Children. I have had to refuse a no-children invite for a friend. DS will be four months old, it's a 10-hour do with no children and tbh it's 300km away - I'd have to drive that on the Thursday night, DH would need the Friday off work to attend, DS would be cranky because 10 hours without me is too much, I aren't willing to express feeds for not only the car journeys but for the wedding day too... it's a very dear friend, but I just can't do it. If DS was able to attend we may consider it, but 300km is a jolly long way. If DS cried at all I'd take him out of the service/room because it's her big day, but I respect she wants no babies and she respects that I can't make it. I do think a baby niece is different to an older child who would need a meal, would your sister be OK with sitting near the door so she could escape should Lucy cry? It sounds like your relationship with your sister is already a bit rocky and not inviting Lucy could tip her over the edge again. Older children can be babysat, 4 month old babies can too but personally I'd not trust my mum or MiL with DS at this age for a long period of time.

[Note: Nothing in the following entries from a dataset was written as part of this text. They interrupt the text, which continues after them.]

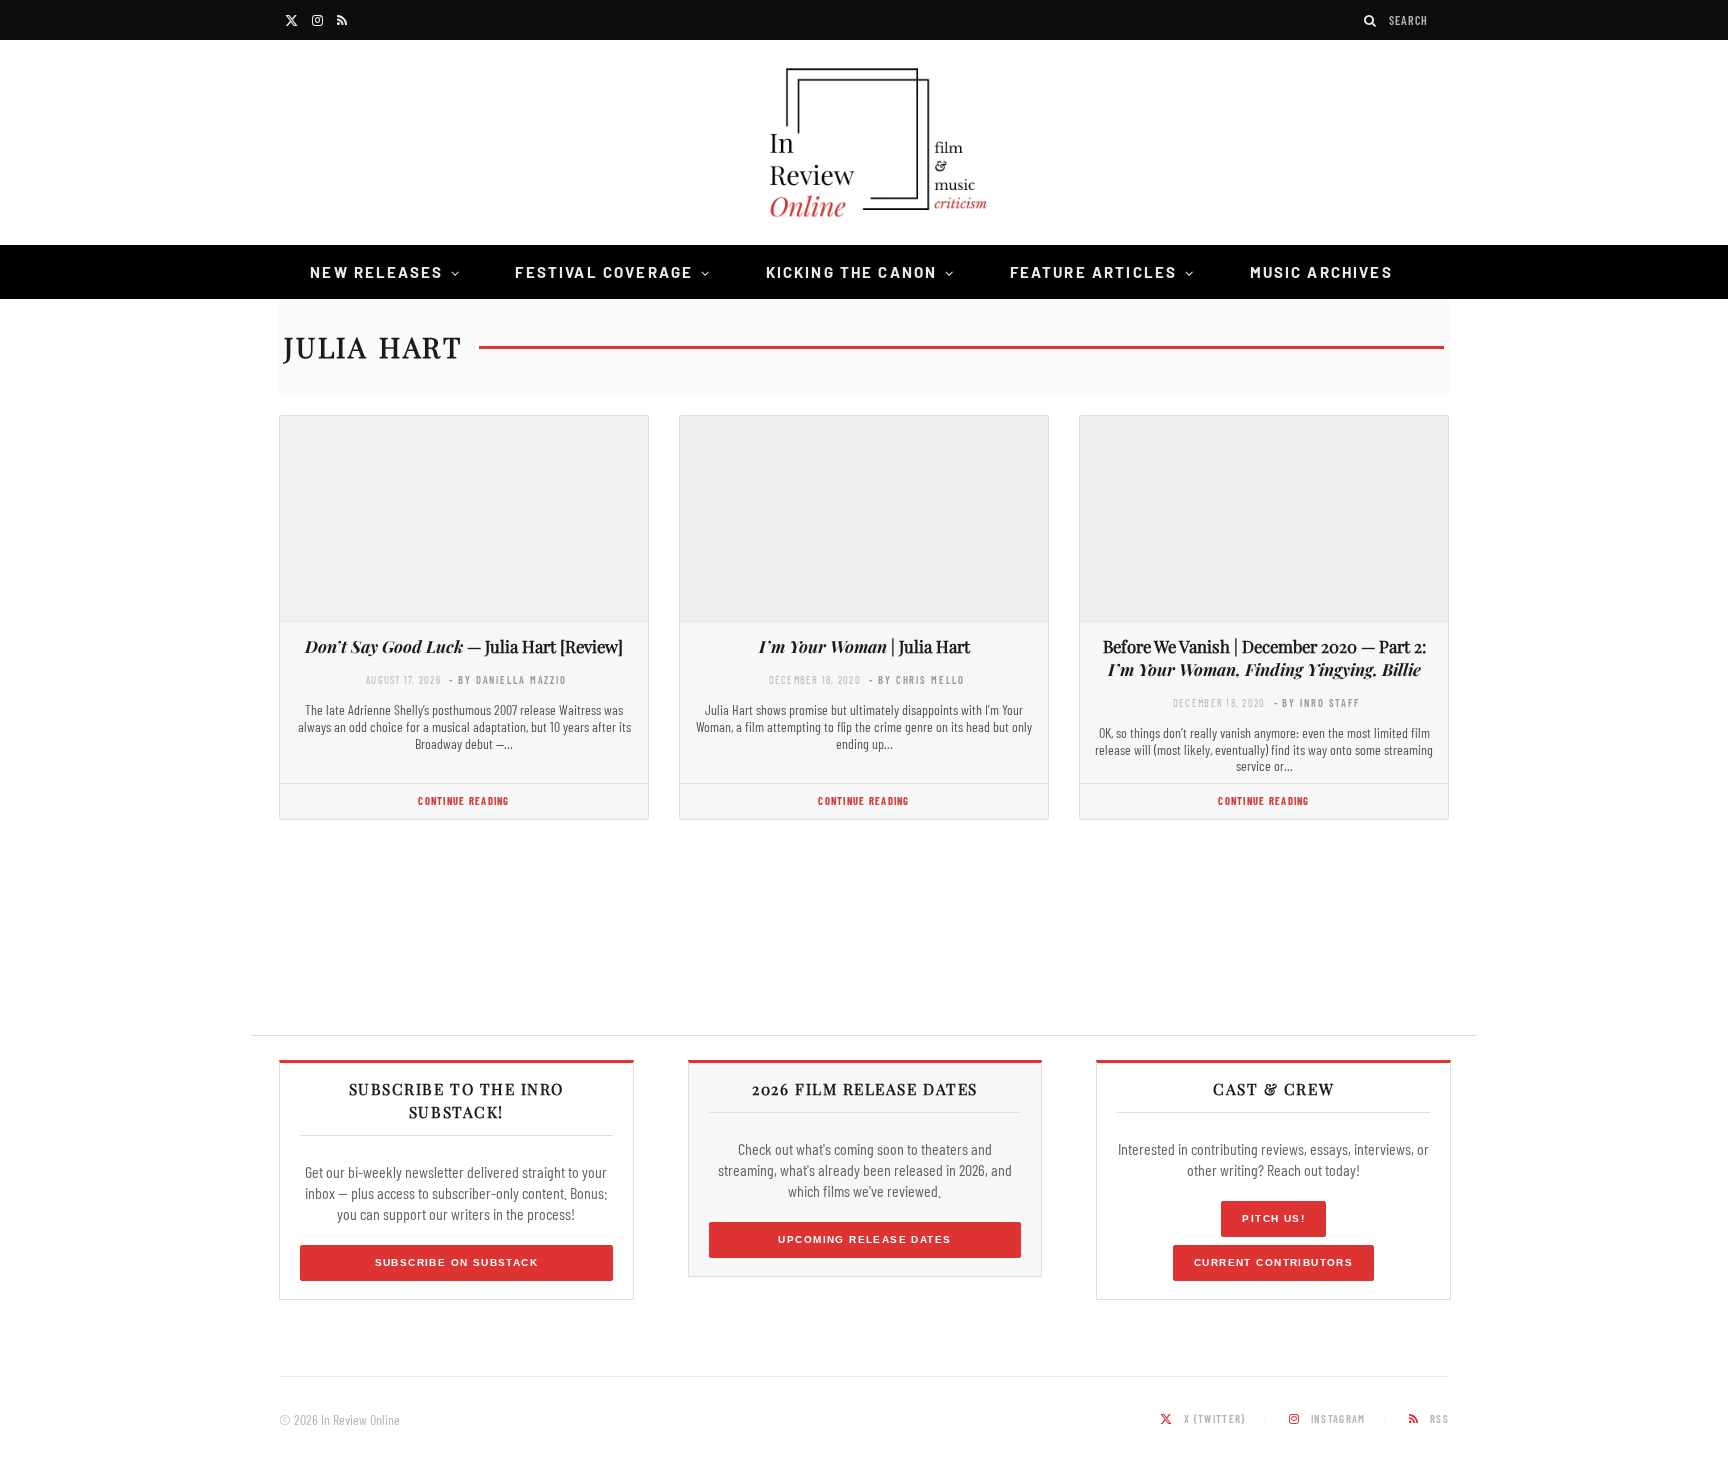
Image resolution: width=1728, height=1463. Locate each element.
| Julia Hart (864, 646)
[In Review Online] (864, 145)
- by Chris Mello (916, 679)
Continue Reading (463, 800)
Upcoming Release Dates (864, 1239)
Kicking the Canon (852, 272)
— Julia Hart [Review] (464, 646)
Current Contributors (1273, 1262)
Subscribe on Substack (457, 1262)
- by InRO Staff (1317, 702)
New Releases (376, 272)
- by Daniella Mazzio (508, 679)
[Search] (1371, 20)
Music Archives (1321, 272)
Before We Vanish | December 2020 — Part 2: (1264, 657)
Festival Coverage (604, 272)
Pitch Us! (1273, 1218)
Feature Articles (1094, 272)
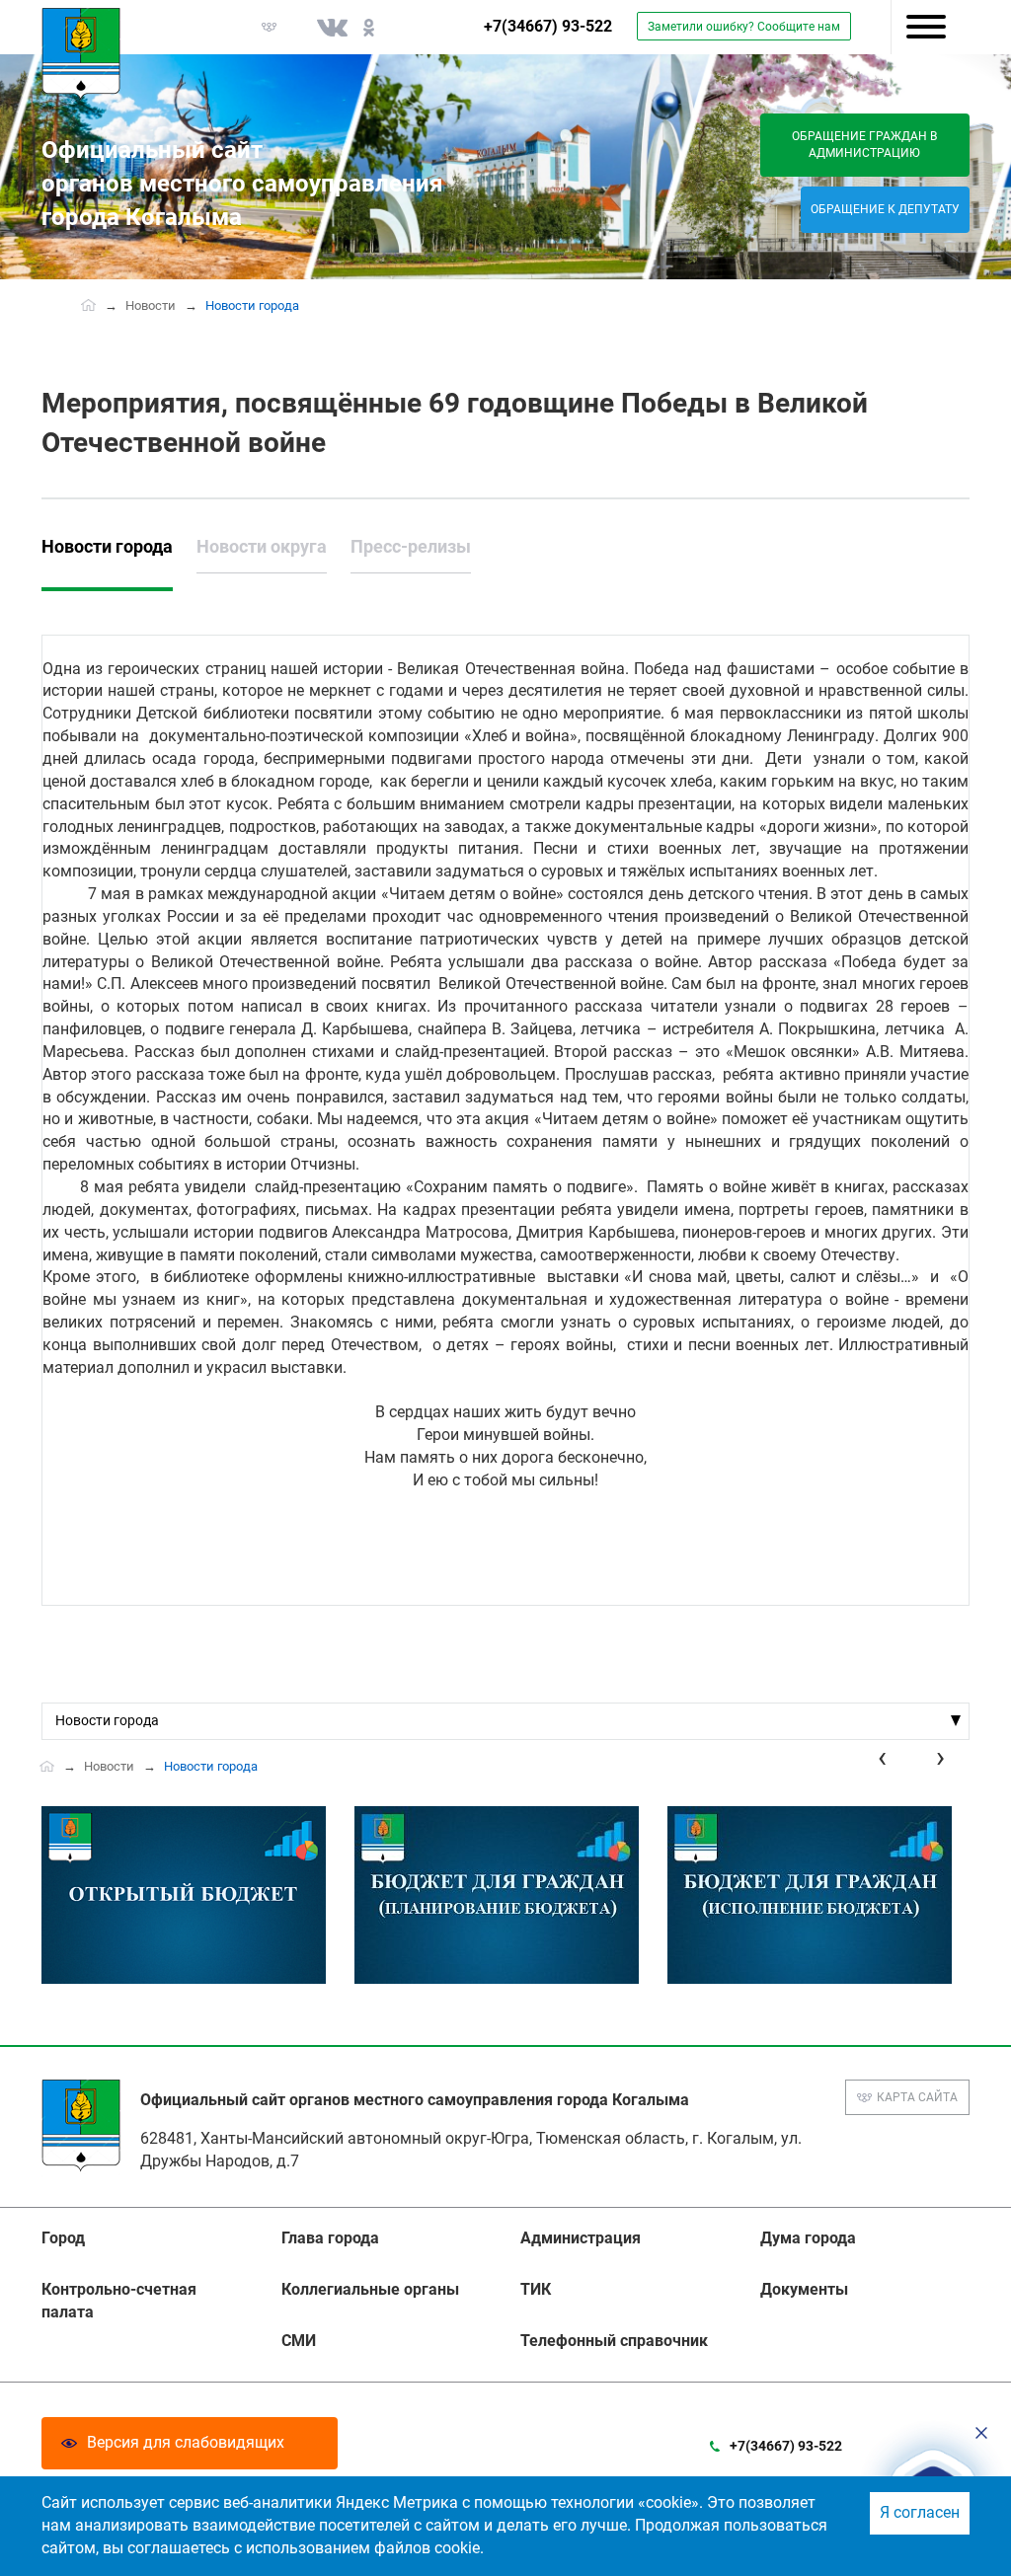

You can tell your sister that the alcohol in the evening may make it unsuitable for a baby, but it's her choice... I know that my sister would blow a fuse if I didn't invite her and her baby (should she have had a baby) and it's just not worth the family rift from a wedding. You'll be so wrapped up in you and your new Hubby to even notice a baby (we attended a wedding when DS was 6 weeks old and the couple never even noticed him getting cranky, but they told me they really wanted the babies there).